Healthier Living Could Reduce Worldwide Dementia by a Third, Report Says
That report, which was sponsored by the National Institute on Aging and used different methodologies than the Lancet Commission’s, found that just three types of intervention offered “encouraging but inconclusive” evidence: cognitive training, blood pressure management for hypertension, and increased physical exercise. Ronald Petersen, M.D., Ph.D., Director of the Mayo Clinic Alzheimer’s Disease Research Center and the Mayo Clinic Study of Aging, presented the report at the conference and said large trials that are currently ongoing or forthcoming could provide more evidence to support the effects of lifestyle intervention. Via Washington Post.

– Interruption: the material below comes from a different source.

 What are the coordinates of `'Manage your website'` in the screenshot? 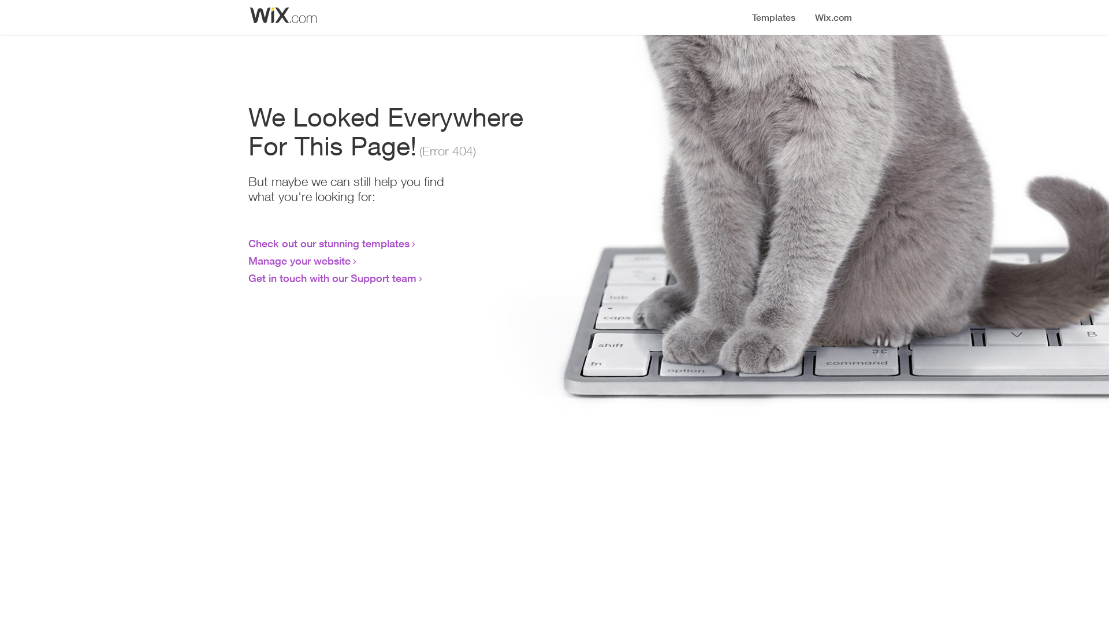 It's located at (299, 260).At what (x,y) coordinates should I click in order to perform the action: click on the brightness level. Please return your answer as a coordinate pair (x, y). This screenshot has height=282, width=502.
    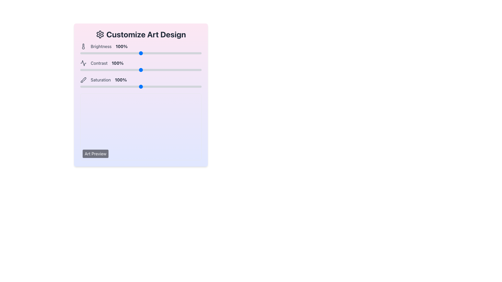
    Looking at the image, I should click on (119, 53).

Genetics Tests to Improve Prenatal Screening
“It’s an exciting time in perinatal testing,” explains Myra Wick, M.D., Ph.D., from Mayo Clinic. “DNA sequencing and molecular technology have improved and become more cost effective. These tests are important for family planning before pregnancy as well as planning for the care of a baby who is found to have a genetic disorder during pregnancy. ”Researchers from Mayo Clinic and the Center for Individualized Medicine have helped implement several of these tests, which use a personalized medicine approach to perinatal screening. Three state-of-the-art perinatal genetic tests are becoming more widely available to expectant parents. Via HuffPost.
Mayo Clinic Minute: How 3-D Imaging Helps Doctors and Patients
Three dimensional printers are becoming an increasingly important tool for surgeons and other doctors because they enable better planning for surgeries. Surgeons report feeling more confident in their methods when they are able to use a 3-D model as part of their planning, and studies show patients benefit from the 3-D models as well. Via Mayo Clinic News Network.